*** Block opens ***

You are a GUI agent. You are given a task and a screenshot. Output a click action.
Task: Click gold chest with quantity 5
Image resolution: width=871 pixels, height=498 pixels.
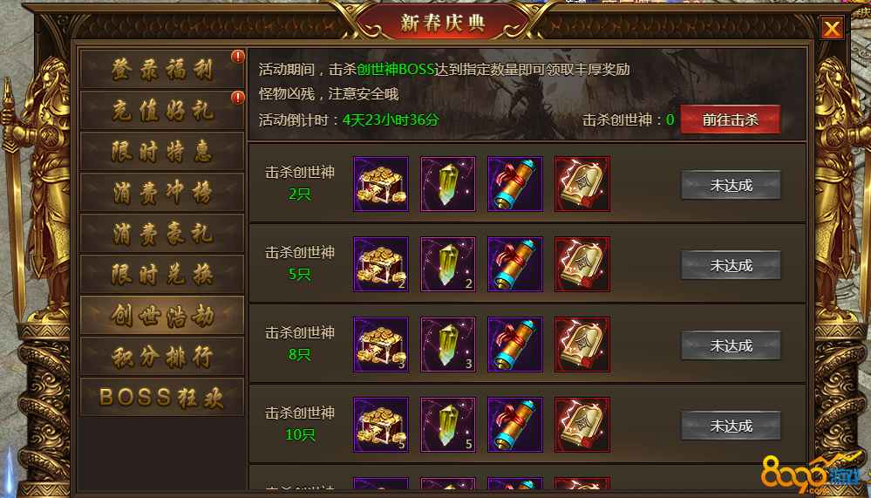click(x=381, y=425)
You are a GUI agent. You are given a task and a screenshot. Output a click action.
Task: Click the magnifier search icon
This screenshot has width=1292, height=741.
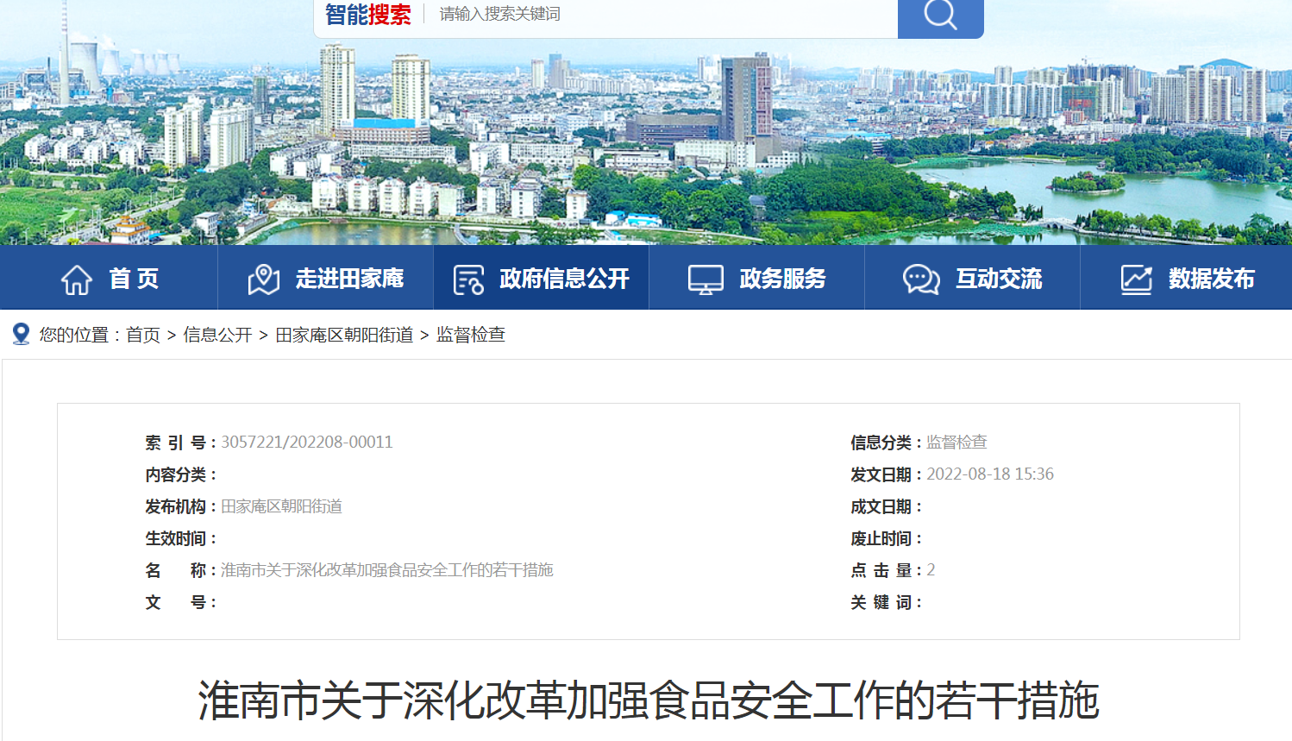(939, 16)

*** Block closes ***

* Instructions for the task *
Give the records above again verbatim, pictures omitted.

* Answer below *
You are a GUI agent. You are given a task and a screenshot. Output a click action.
Task: Click gold chest with quantity 5
Image resolution: width=871 pixels, height=498 pixels.
click(x=381, y=425)
You are a GUI agent. You are given a task and a screenshot. Output a click action.
Task: Click the magnifier search icon
This screenshot has width=1292, height=741.
(939, 16)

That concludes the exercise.